Von Thomas Öchsner, Berlin

Viele Menschen wünschen sich einen gleitenden Übergang in den Ruhestand. Die einen wollen Rente und Arbeit miteinander kombinieren, weil sie etwas tun wollen, Geld benötigen oder schlichtweg Angst haben, sich zu langweilen. Die anderen würden gern schon vor dem Rentenbeginn schrittweise ein wenig kürzer treten.

Mit der Flexi-Rente, die zum 1. Juli 2017 in Kraft treten soll, wird dies zum Teil leichter. Doch nun zeigen Musterberechnungen der Stiftung Warentest, dass nicht alle Versicherte davon profitieren würden. "Es gibt auch Fälle, die sich mit der geplanten Flexi-Rente schlechter stellen", heißt es in einer Stellungnahme der Stiftung für den Bundestagsausschuss für Arbeit und Soziales, die der Süddeutschen Zeitung vorliegt. Der Abgeordneten-Ausschuss befragt an diesem Montag bei einer Anhörung Experten zum Thema Flexi-Rente.

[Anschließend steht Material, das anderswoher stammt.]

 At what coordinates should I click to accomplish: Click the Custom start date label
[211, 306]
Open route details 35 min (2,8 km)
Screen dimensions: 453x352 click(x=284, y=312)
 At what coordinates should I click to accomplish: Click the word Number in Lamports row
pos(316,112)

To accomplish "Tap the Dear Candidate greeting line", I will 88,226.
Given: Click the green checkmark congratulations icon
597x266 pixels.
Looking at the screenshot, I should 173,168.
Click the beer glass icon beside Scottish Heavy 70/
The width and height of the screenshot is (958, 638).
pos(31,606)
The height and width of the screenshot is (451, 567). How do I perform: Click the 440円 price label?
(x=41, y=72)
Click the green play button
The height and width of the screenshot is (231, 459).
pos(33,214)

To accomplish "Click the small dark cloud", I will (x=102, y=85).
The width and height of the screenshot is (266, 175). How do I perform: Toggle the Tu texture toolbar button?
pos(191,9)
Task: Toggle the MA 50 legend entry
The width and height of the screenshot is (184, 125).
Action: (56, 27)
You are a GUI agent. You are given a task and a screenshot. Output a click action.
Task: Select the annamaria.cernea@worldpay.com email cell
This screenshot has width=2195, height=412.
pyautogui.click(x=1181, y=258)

Bisher gelten für Frührentner, die sich vorzeitig aus dem Arbeitsleben zurückziehen und dafür Abschläge von ihrer Rente hinnehmen müssen, starre Regeln: Wenn sie zum Beispiel nur einen Cent mehr als 450 Euro im Monat hinzuverdienen, werden nur noch zwei Drittel des Altersgelds und damit eine sogenannte Teilrente ausgezahlt. Nur zwei Monate im Jahr darf der Hinzuverdienst auf 900 Euro steigen, ohne dass es Abzüge von der Rente gibt.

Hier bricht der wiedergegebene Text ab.